__Request__:
Format the entries from the line containing "Open the Behavior tab" through the line containing "coord(439,141)" as a numbered list, leaving out blank lines.

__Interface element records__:
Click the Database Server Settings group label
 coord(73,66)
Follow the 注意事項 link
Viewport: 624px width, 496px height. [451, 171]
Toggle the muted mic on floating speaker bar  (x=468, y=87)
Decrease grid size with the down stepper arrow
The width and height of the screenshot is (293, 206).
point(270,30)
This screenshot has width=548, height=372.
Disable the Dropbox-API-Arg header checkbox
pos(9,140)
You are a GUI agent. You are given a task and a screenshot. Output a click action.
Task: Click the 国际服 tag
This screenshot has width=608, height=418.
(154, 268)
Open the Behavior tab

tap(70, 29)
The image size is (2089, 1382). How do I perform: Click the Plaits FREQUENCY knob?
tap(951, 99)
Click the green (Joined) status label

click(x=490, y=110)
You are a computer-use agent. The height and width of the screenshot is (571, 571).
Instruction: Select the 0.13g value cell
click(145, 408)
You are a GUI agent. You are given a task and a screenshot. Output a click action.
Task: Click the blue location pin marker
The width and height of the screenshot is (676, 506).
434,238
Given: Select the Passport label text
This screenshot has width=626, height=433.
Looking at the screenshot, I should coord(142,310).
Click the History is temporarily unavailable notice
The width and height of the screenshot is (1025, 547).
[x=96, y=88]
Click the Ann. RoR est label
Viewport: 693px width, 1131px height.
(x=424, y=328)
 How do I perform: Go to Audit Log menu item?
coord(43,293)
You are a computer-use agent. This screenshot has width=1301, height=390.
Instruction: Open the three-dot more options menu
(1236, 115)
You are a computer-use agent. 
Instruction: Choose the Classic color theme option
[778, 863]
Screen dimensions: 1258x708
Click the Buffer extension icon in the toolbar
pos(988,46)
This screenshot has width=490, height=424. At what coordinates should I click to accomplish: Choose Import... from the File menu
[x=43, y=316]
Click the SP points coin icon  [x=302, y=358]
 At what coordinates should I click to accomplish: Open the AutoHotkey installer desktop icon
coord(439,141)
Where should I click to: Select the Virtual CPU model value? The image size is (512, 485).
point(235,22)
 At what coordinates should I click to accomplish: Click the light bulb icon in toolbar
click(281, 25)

__Full output__:
1. Open the Behavior tab
2. tap(70, 29)
3. The image size is (2089, 1382). How do I perform: Click the Plaits FREQUENCY knob?
4. tap(951, 99)
5. Click the green (Joined) status label
6. click(x=490, y=110)
7. You are a computer-use agent. The height and width of the screenshot is (571, 571).
8. Instruction: Select the 0.13g value cell
9. click(145, 408)
10. You are a GUI agent. You are given a task and a screenshot. Output a click action.
11. Task: Click the blue location pin marker
12. The width and height of the screenshot is (676, 506).
13. 434,238
14. Given: Select the Passport label text
15. This screenshot has width=626, height=433.
16. Looking at the screenshot, I should coord(142,310).
17. Click the History is temporarily unavailable notice
18. The width and height of the screenshot is (1025, 547).
19. [x=96, y=88]
20. Click the Ann. RoR est label
21. Viewport: 693px width, 1131px height.
22. (x=424, y=328)
23.  How do I perform: Go to Audit Log menu item?
24. coord(43,293)
25. You are a computer-use agent. This screenshot has width=1301, height=390.
26. Instruction: Open the three-dot more options menu
27. (1236, 115)
28. You are a computer-use agent. 
29. Instruction: Choose the Classic color theme option
30. [778, 863]
31. Screen dimensions: 1258x708
32. Click the Buffer extension icon in the toolbar
33. pos(988,46)
34. This screenshot has width=490, height=424. At what coordinates should I click to accomplish: Choose Import... from the File menu
35. [x=43, y=316]
36. Click the SP points coin icon  [x=302, y=358]
37.  At what coordinates should I click to accomplish: Open the AutoHotkey installer desktop icon
38. coord(439,141)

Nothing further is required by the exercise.